31/1/09 – Acquisitions – Collioure, Musée Peské – Les catalogues Sotheby’s des traditionnelles ventes de janvier à New York proposaient des peintures et des sculptures de très haut niveau, plusieurs pouvant être considérées de qualité muséale, notamment de beaux primitifs italiens ou de grands tableaux caravagesques, qui sont devenus très rares sur le marché de l’art. Malgré la crise, les prix ont très bien résisté1, voire atteint des sommets, comme pour les quatre minuscules panneaux de Gentile de Fabriano à plus de 500 000 $ pièce, le Paysage avec la fuite en Egypte de Martin Ryckaert (700 000 $), ou une petite Madone de Schedoni (600 000 $). Parmi les tableaux cédés par le collectionneur Luigi Koelliker, la paire de jeunes gens au tison et au brasero de l’atelier de Georges de la Tour et le Saint Michel Archange de Cesare Dandini ont atteint la même somme, soit 542 000 $ .Deux lots ont dépassé les 10 millions de dollars, le Joueur de cornemuse de Ter Brugghen et le Temple de Jupiter Pannelius debout2 de Turner.

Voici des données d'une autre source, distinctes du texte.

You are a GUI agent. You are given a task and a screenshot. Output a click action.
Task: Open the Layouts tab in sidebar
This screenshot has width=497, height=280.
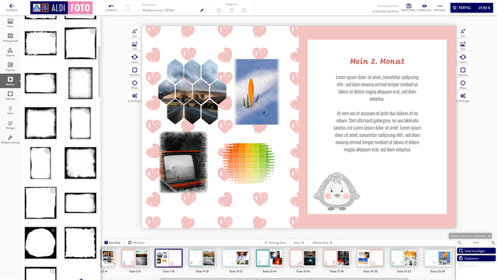pos(10,66)
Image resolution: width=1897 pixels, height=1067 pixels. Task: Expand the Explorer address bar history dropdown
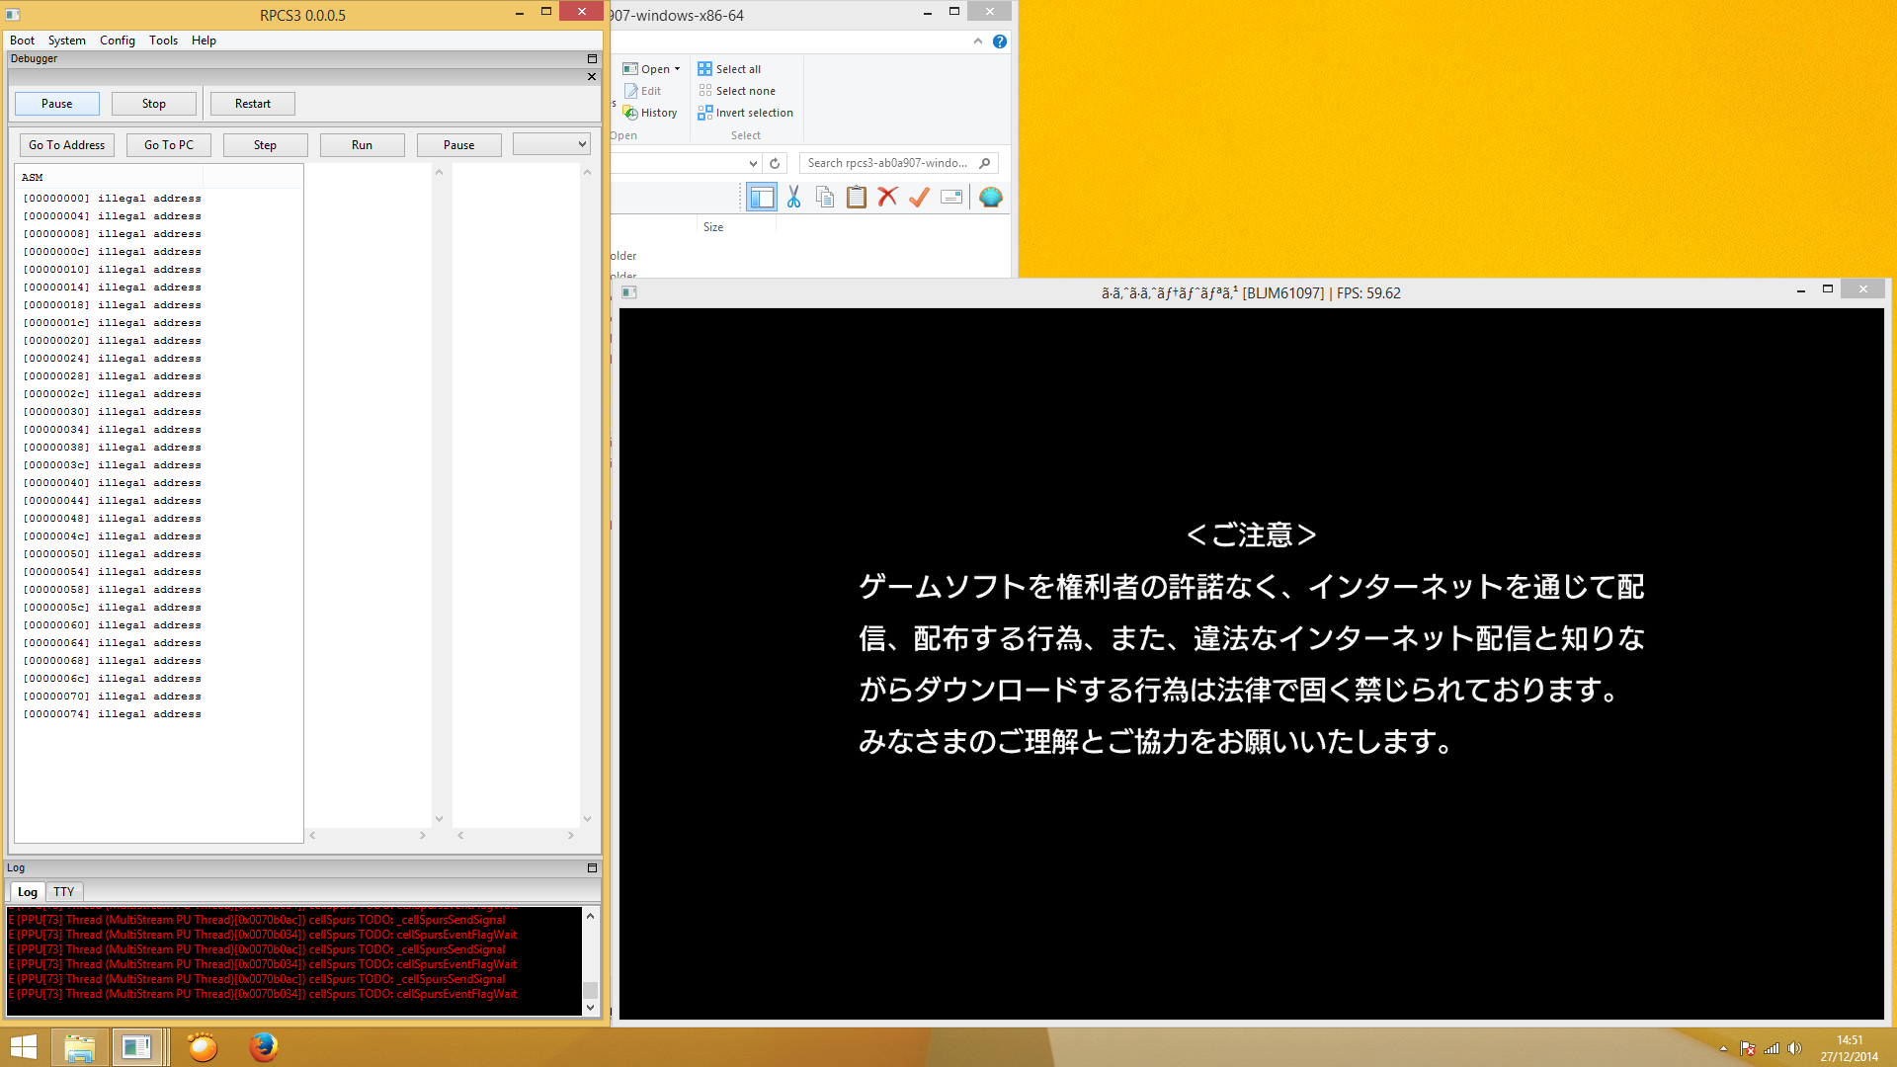pos(753,163)
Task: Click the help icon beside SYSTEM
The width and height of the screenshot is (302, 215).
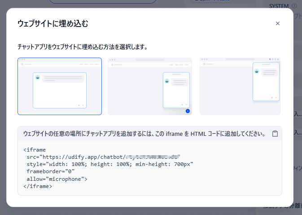Action: [294, 6]
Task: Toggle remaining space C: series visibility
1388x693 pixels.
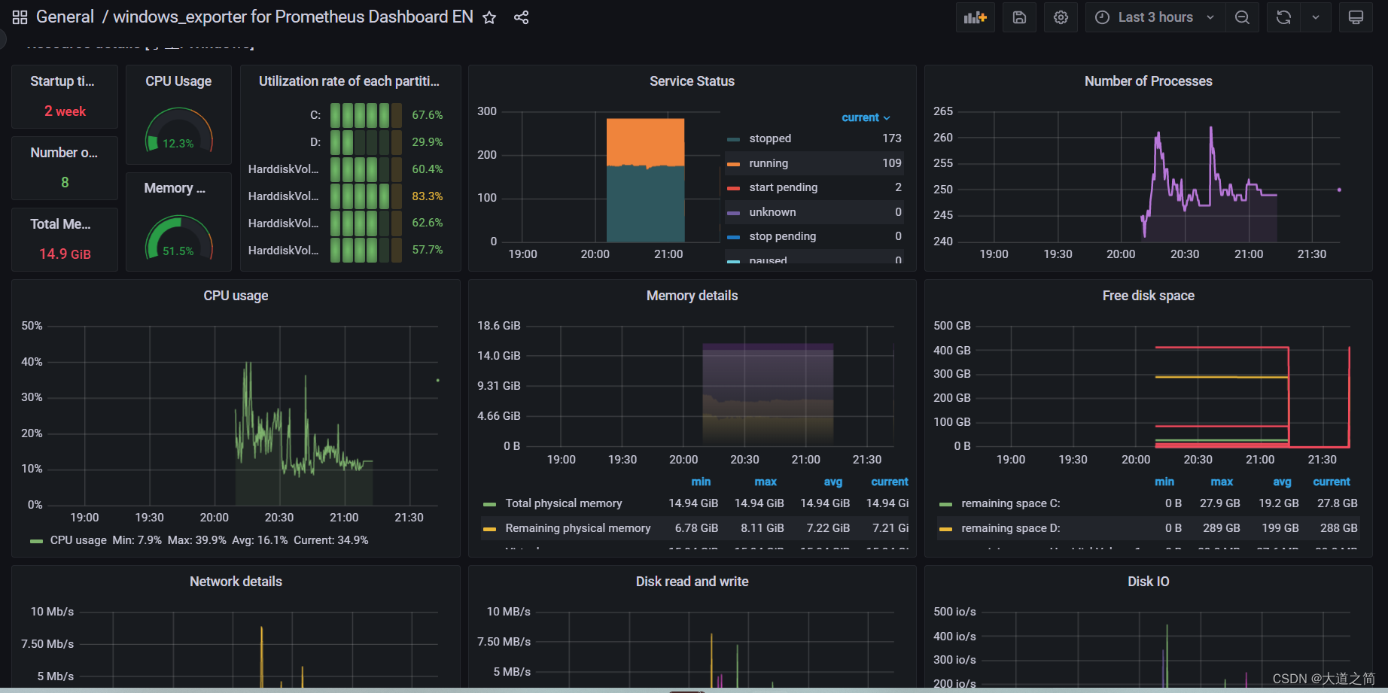Action: (x=1009, y=503)
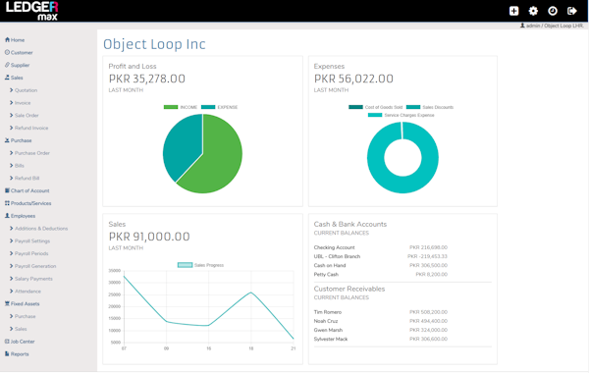Click the LEDGER max logo

tap(32, 11)
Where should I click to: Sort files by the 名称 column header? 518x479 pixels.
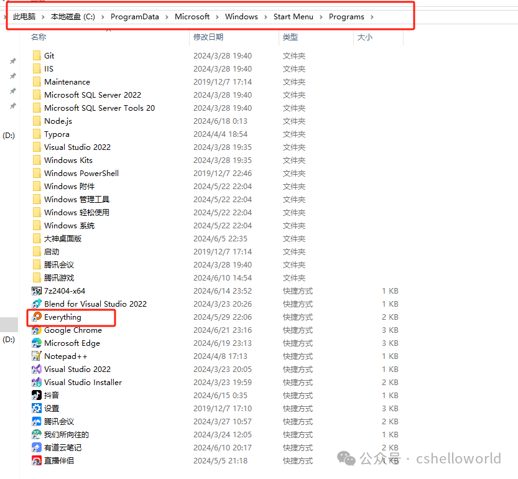[x=39, y=37]
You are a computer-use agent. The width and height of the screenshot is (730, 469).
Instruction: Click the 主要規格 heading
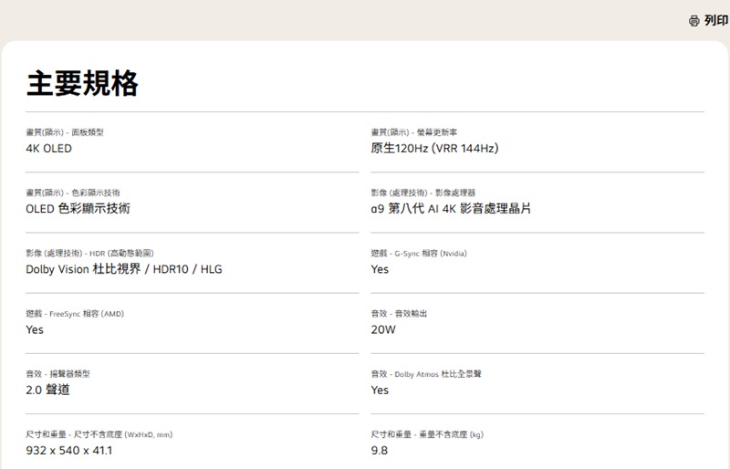coord(82,84)
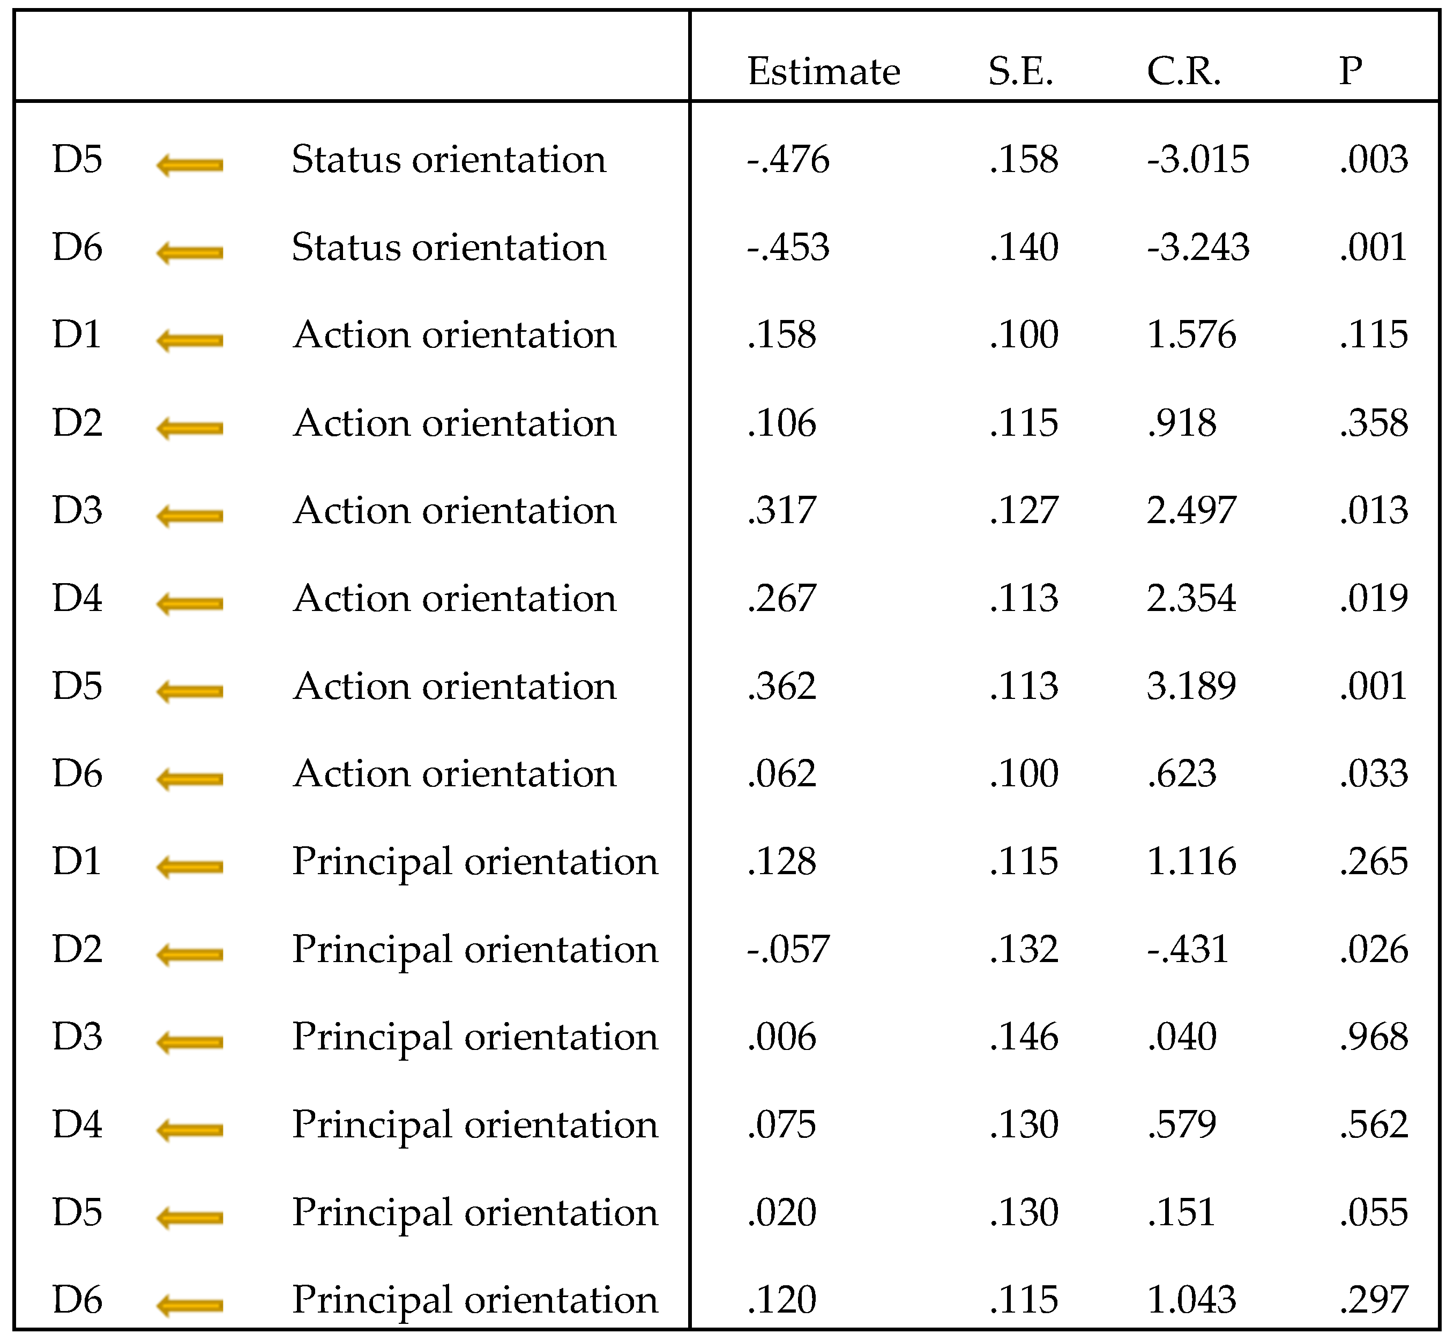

Sous les lots 300 et 301, Sotheby’s vendait quatre chapiteaux provenant de l’ancien cloître des Dominicains de Collioure. Ils ont été acquis par le Conseil Général des Pyrénées-Orientales respectivement pour 16 250 $ pour les deux premiers (ill.1) et 37 500 $ pour la seconde paire (ill. 2), soit, en tout, à peu près 42 000 euros3. Fondé en 1290, l’ancien couvent de Collioure était situé, non pas dans le village, mais dans le Faubourg, ce que l’on appelle le Port d’Avall (rendu célèbre par les vues de Matisse et Derain). Ses bâtiments servirent de caserne et de dépôt d’artillerie sous la Révolution, puis furent divisés en plusieurs lots lors de la vente des « biens nationaux ». L’église du XIIIe siècle a été achetée en 1926 par les vignerons locaux et sert aujourd’hui de cellier à la cave coopérative. Un an plus tard, un antiquaire de Perpignan négocie les arcades de la galerie orientale du cloître et les revend en 1931 à un australien, Reginald Wright, qui les remonte dans le château de Brindos, qu’il faisait construire dans un style médiéval près d’Anglet4. Huit arcades ont pu y être acquises par la commune de Collioure et ont été installées en 1998, avec d’autres pièces cédées par des particuliers, dans les jardins Pams du musée d’art moderne, situé à deux pas de leur emplacement d’origine. Plusieurs fragments ont disparu, soit en 1927, soit au château de Brindos entre 1952 et 1963. Les quatre chapiteaux qui viennent d’être récupérés appartenaient au County Museum of Art de Los Angeles qui s’en sépara en 19865. Ils rejoindront les autres éléments déjà conservés. Malgré, leur date relativement tardive, ils dépendent encore de l’esthétique romane typique de la région, celle par exemple de Saint-Michel-de-Cuxa. On remarquera le détail narratif des démons tentant de s’emparer de l’âme d’un mourant (ill. 2).
Jérôme Montcouquiol

1. Vente du 30 janvier 2009. Tous les prix de cette brève sont donnés frais acheteur inclus.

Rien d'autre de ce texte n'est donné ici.